I wonder if Catharine Beecher (1800-1878) would have joined the Tradwife movement.

The oldest of the nine Beecher children, Catharine Beecher presumably would have joined the ranks of wives and mothers had her beloved fiancé survived a shipwreck in 1822.  In his will, he left her money which she used to start a school for girls and solidify her role as a social influencer of great renown for the 1800s.

Catharine Beecher opened one of the first U.S. academies for girls in Hartford, CT, in 1823, together with her sister Mary Foote Perkins (1805-1900)—later Harriet Beecher (Stowe) would be pulled in to also teach though she resented the time taken from her own studies and writing.

Unlike other girls’ schools (or the tradition of mother-to-daughter learning) that emphasized domestic skills and morality, the Hartford Female Seminary offered intellectual pursuits in mathematics, science, and literature; nutrition, sanitation, and child development.  And, although she also was an ardent believer in moral and domestic education, Catharine Beecher felt strongly that girls need to exercise, stretching their bodies as well as their intellects. She employed dumbbells, wands, and rings in a prescribed routine to help keep girls healthy, graceful, and better prepared for the physical rigors of motherhood.

Her reasoning always was that girls must be fit—body, mind, and soul—to raise good children.

Catharine Beecher elevated domesticity to a professional science. She wanted respect for “women’s work.”: “[The] duties of the woman are as sacred and important as any ordained to man.” (The American Woman’s Home: Principles of Domestic Science (1889), p 14)

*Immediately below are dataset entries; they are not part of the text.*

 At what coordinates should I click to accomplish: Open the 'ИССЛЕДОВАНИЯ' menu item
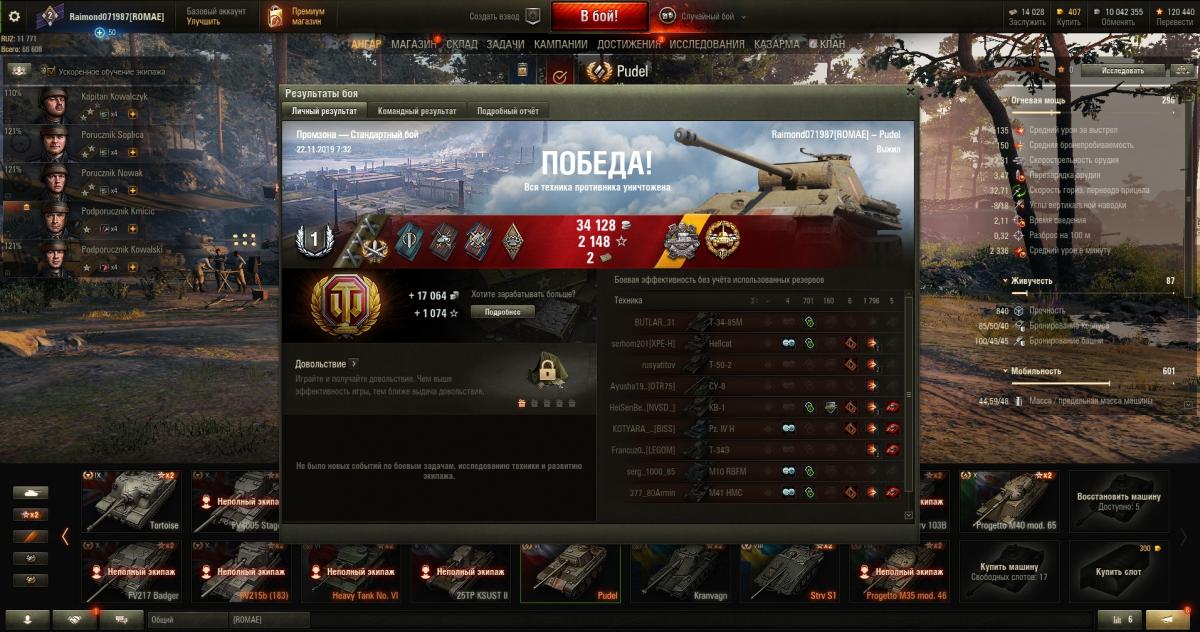tap(707, 44)
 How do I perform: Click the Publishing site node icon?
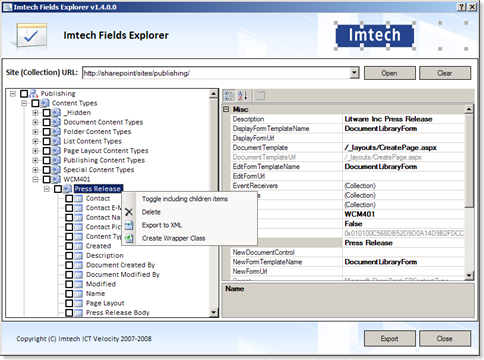[x=34, y=94]
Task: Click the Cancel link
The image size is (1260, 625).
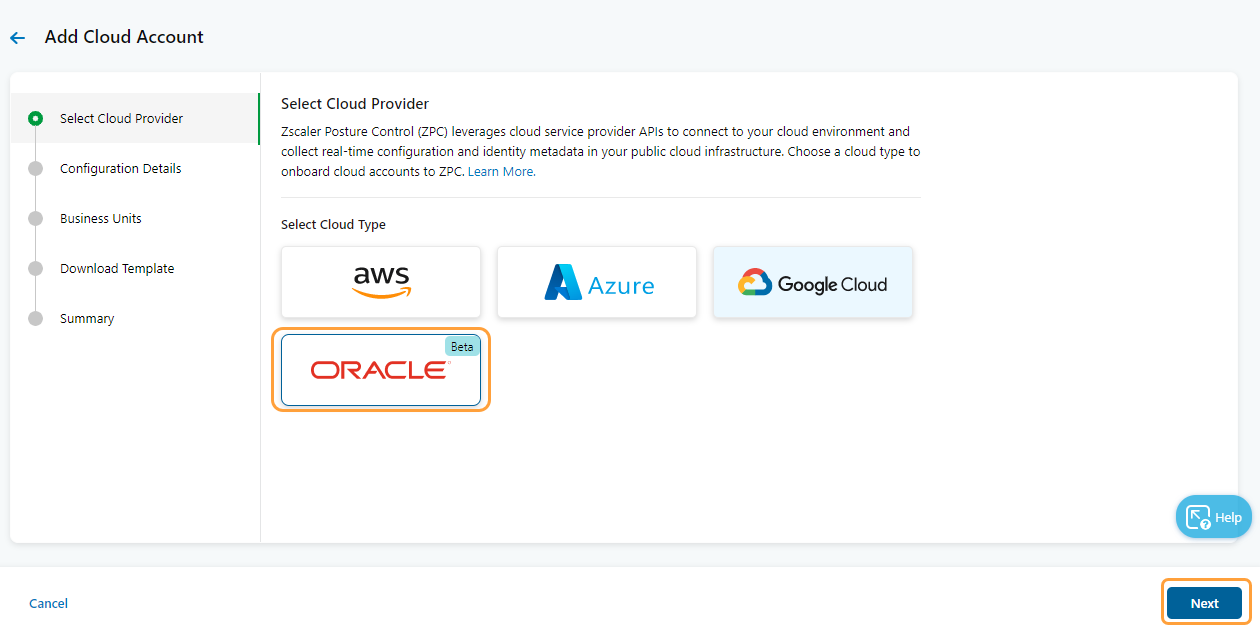Action: tap(48, 603)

She did not expect her girls to become working women competing with men for jobs. Instead, as a purveyor of the Cult of Domesticity (also known as the Cult of Real Womanhood), she prepared girls as good mothers and wives—their ordained place. (For more about the complicated nuances of Catharine Beecher’s philosophies and her lived experience, please watch our blog.)

I recently read a review of the satirical thriller Yesteryear: A Novel (2026) by Caro Clair Burk, in which a contemporary Tradwife influencer is transported by to 1855—where she is trapped in the life she purportedly reveled in when she had ready access to running water and lattes.

This piqued my interest because I had been thinking of Catharine Beecher and why she was on a multi-story banner  on the Department of Education in Washington, DC this past year. She is alongside Benjamin Franklin, Martin Luther King Jr., Booker T. Washington, Anne Sullivan, and directly next to Charlie Kirk.

The Education Department’s press secretary shared this statement about the banners: “We are proud to honor visionary leaders whose contributions have shaped the future of education for generations.’

Yes, Catharine was a progressive educator for her time, but is she a visionary role model now?

Well—maybe, if you are a Tradwife.

Tradwives believe in “more traditional domestic roles, with a modern understanding. Tradwives hold the view that there is strength, empowerment, and fulfillment in running a household and nurturing family relationships. . . . By nurturing their families, tradwives find spiritual enrichment and purpose, seeing their role as vital architects of their family’s future.” What Trad Wives Believe – TradWife TradLife

MS Magazine addressed Tradwifedom recently: “There is perhaps no better example [of the Tradwife movement] than the 19th century Cult of Domesticity, also known as the Cult of True Womanhood. . . . The movement [that] glorified the true woman who fulfilled her God-given role of wife and mother, serving solely within the sphere of the home.”

Hmm.

Catharine Beecher was a visionary educator in many ways that did help some women—especially middle-class white women—step into the future with greater intellectual and physical preparation. But her vision fell short when she set women’s boundaries within the home only.

Perhaps if we are not compelled by the Tradwife Movement, or the rebirth the Cult of True Womanhood, we can look toward Anne Sullivan as a role model. Anne Sullivan refused to accept her own disability as a limiting factor in education, and insisted on attending school and having a career. Later she would be the educator who unlocked the silent world for Helen Keller. Keller would grow into a committed socialist who advocated for women’s suffrage and labor rights, as well as a renowned author and activist for disability rights.

Not dissimilar to contemporary Tradwives, Catharine Beecher (and Harriet Beecher Stowe) espoused women’s place in the home but took on breadwinning instead of housekeeping for their households.  Just saying…

Progressive, visionary, a good role model today? You decide.

Karen Fisk is the Executive Director of the Stowe Center for Literary Activism. The Stowe Center’s mission is to encourage social justice and literary activism by exploring the legacy of Harriet Beecher Stowe and all who advocate hope and freedom then and now.